---- SUPPLIED RECORDS

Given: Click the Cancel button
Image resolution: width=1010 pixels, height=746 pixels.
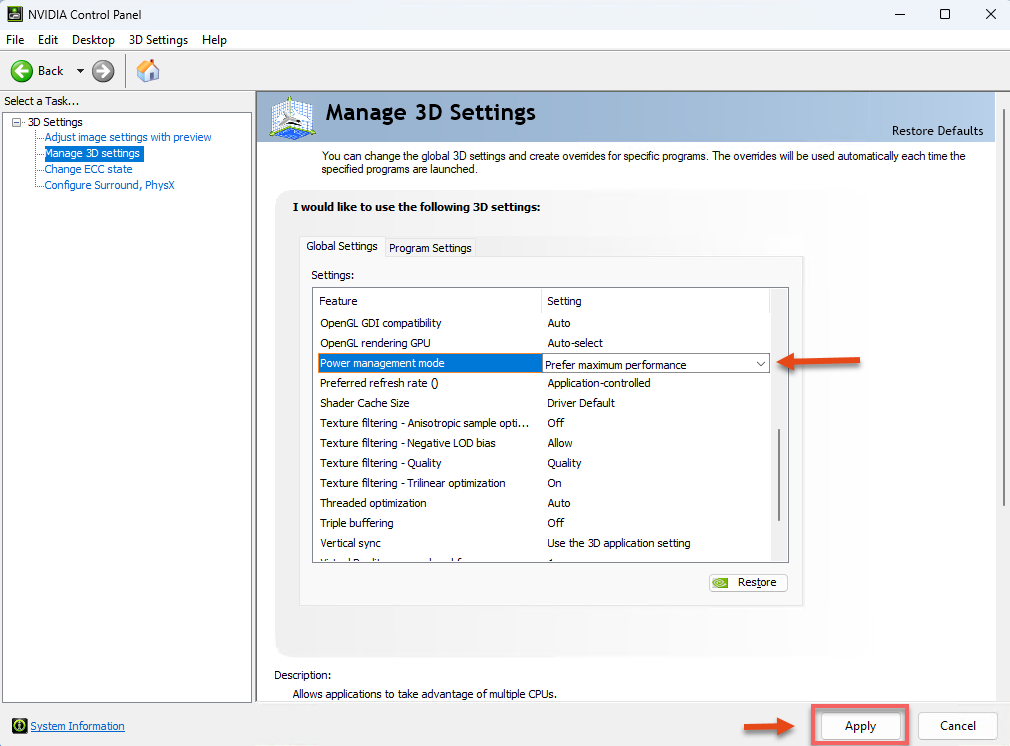Looking at the screenshot, I should tap(957, 726).
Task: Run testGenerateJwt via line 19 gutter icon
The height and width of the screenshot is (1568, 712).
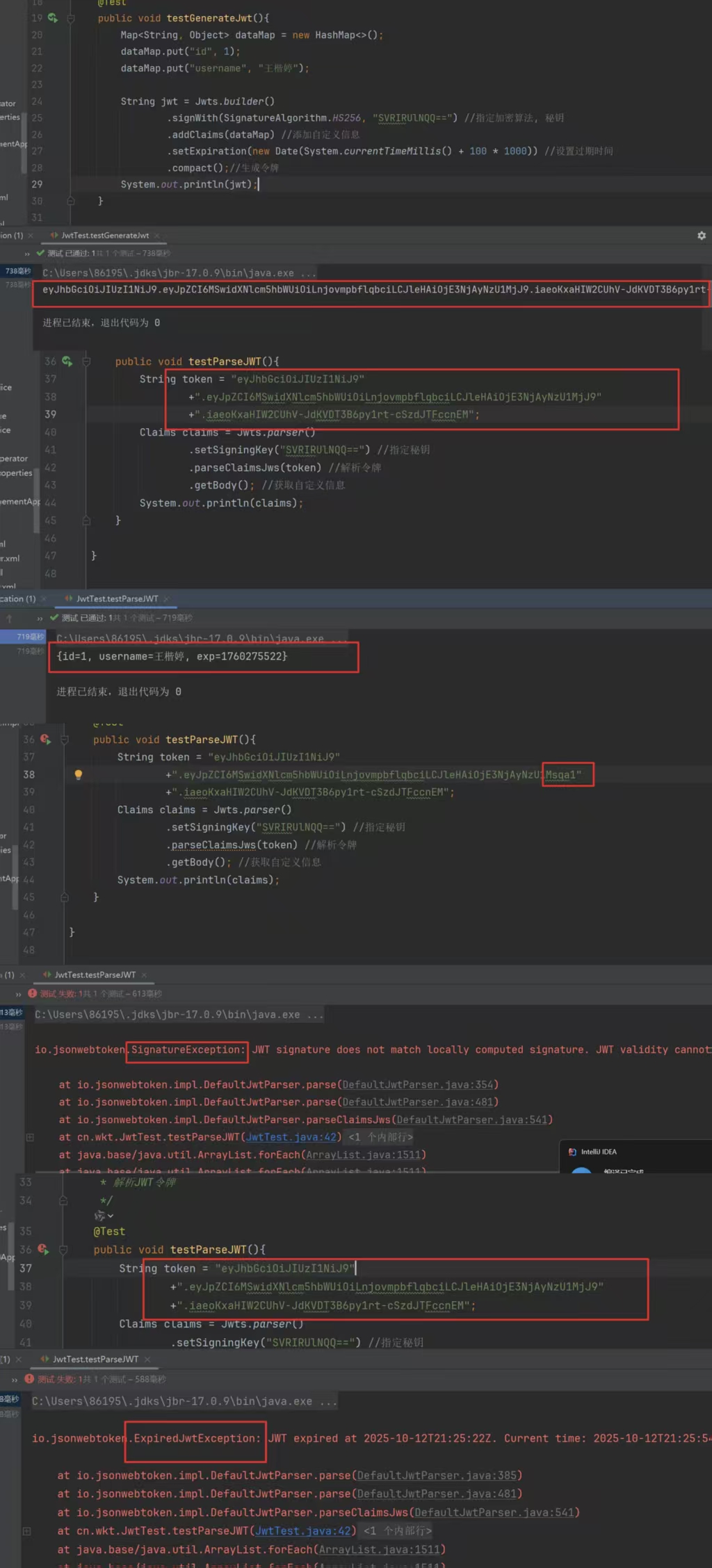Action: pyautogui.click(x=53, y=18)
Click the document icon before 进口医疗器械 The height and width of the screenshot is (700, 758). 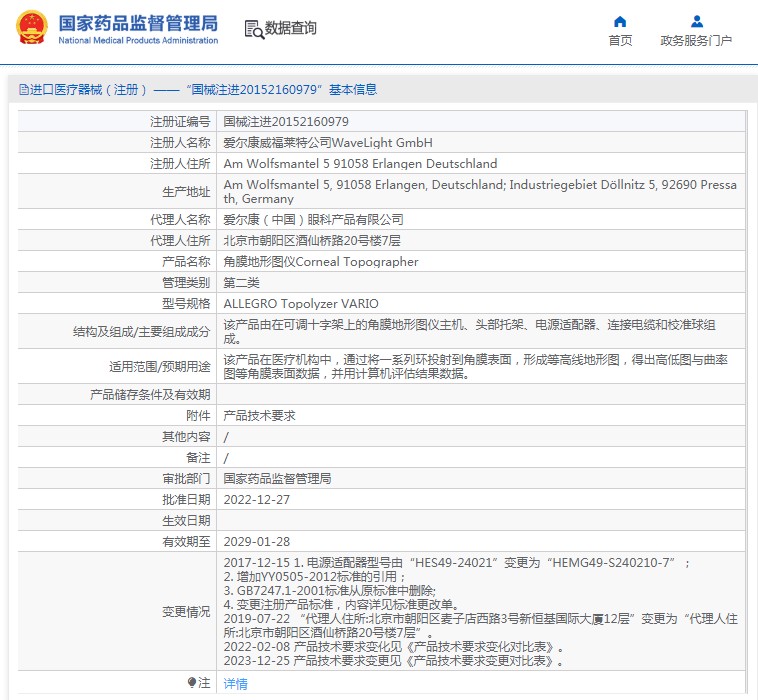coord(23,90)
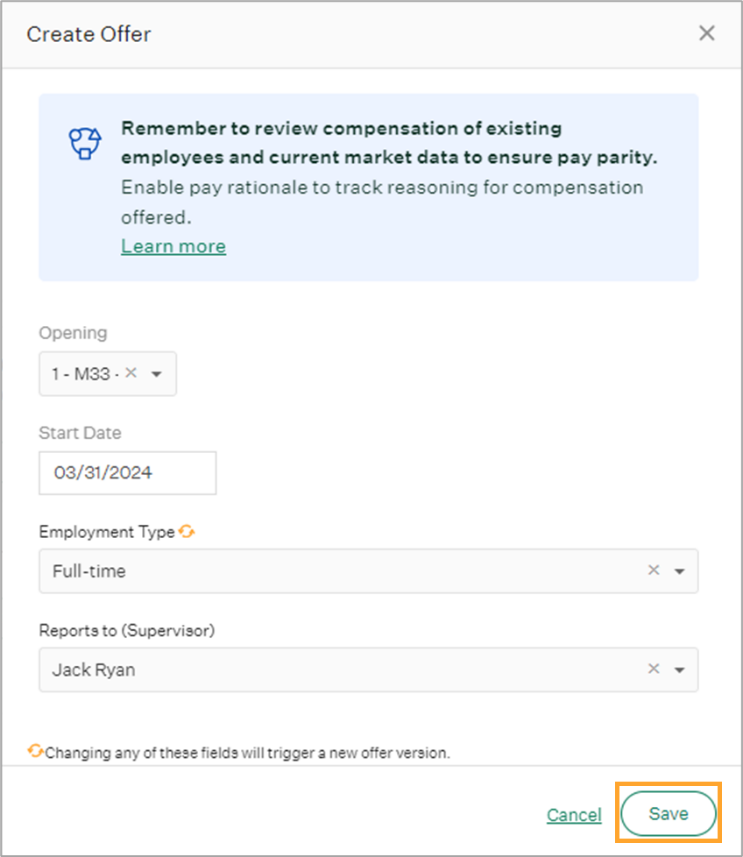
Task: Click the new offer version sync icon
Action: 36,751
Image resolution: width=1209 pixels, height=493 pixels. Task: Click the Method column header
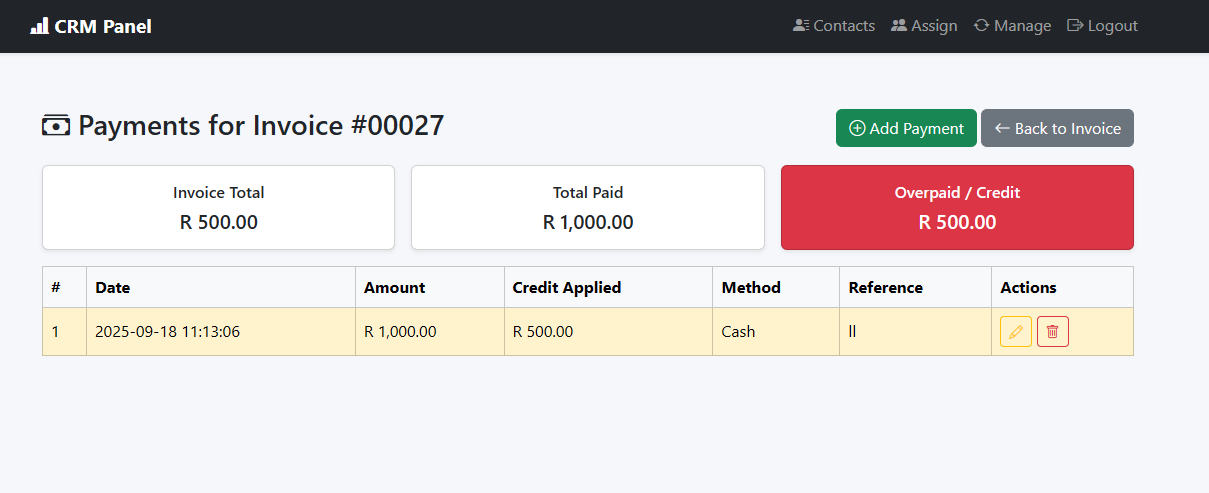click(751, 288)
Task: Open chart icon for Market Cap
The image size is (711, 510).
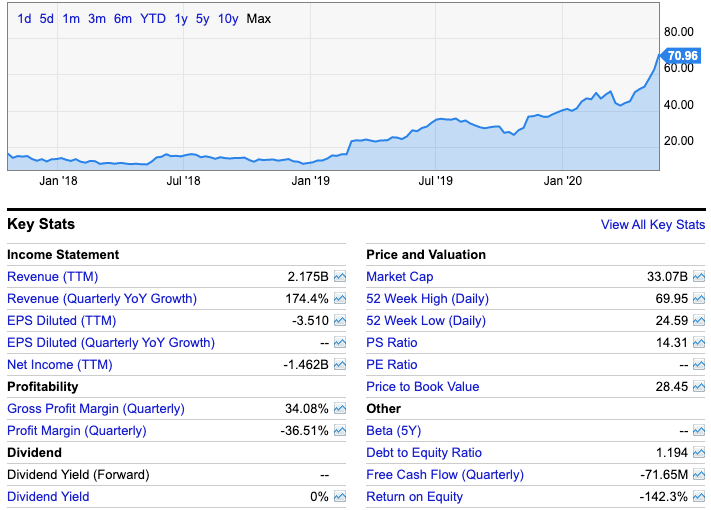Action: coord(699,277)

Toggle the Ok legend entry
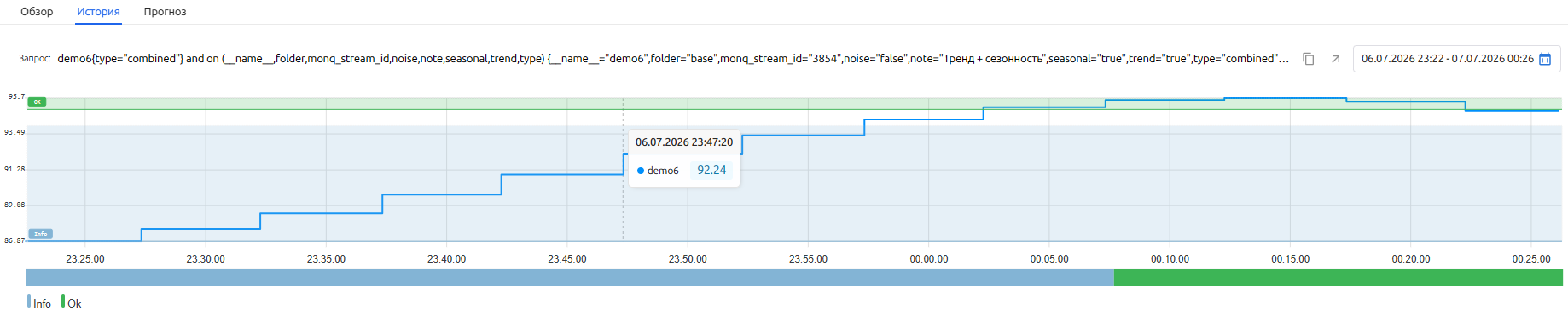pos(72,303)
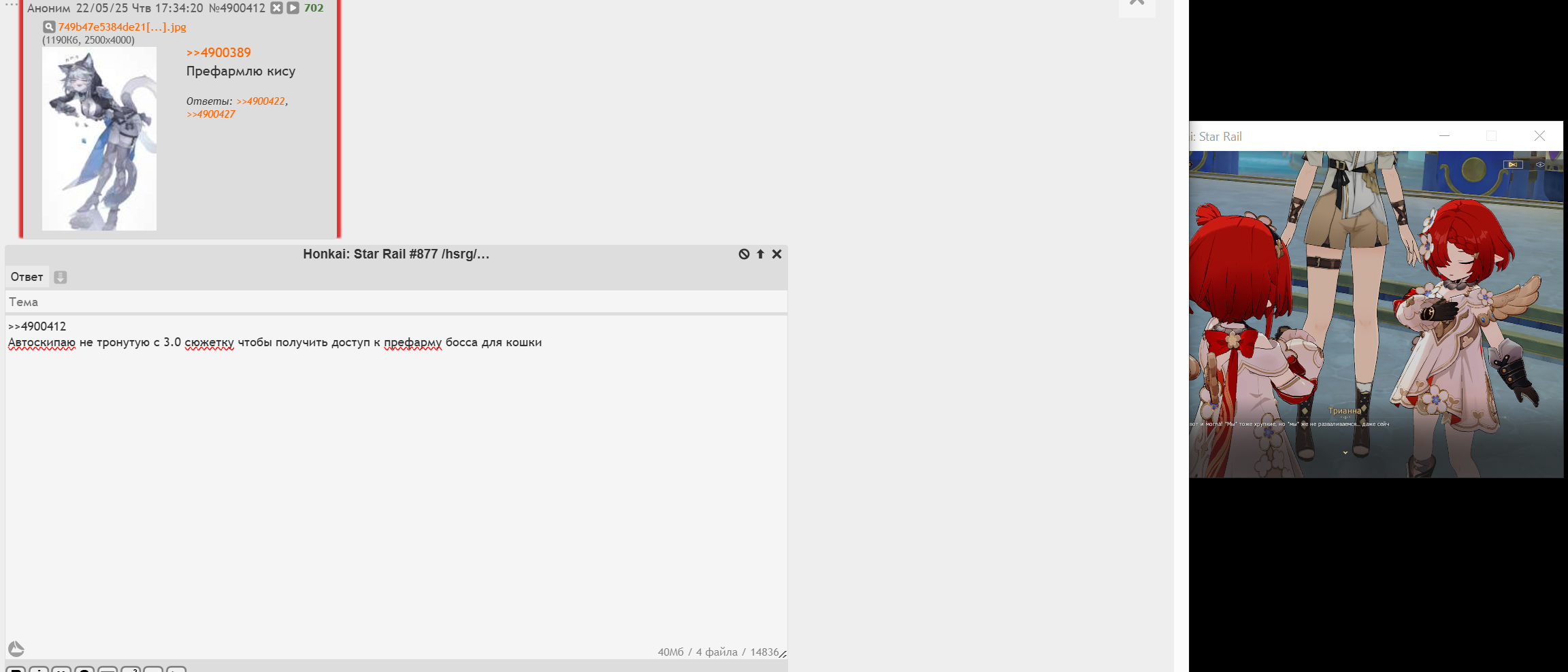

--------

YOUR INSTRUCTIONS:
Write out, word for word, only the lines from the one containing "The image size is (711, 510)." to the end of the data above; the pictures stay out.

OUTPUT BELOW:
The image size is (711, 510).
Action: coord(699,277)

Toggle the Ok legend entry
pos(72,303)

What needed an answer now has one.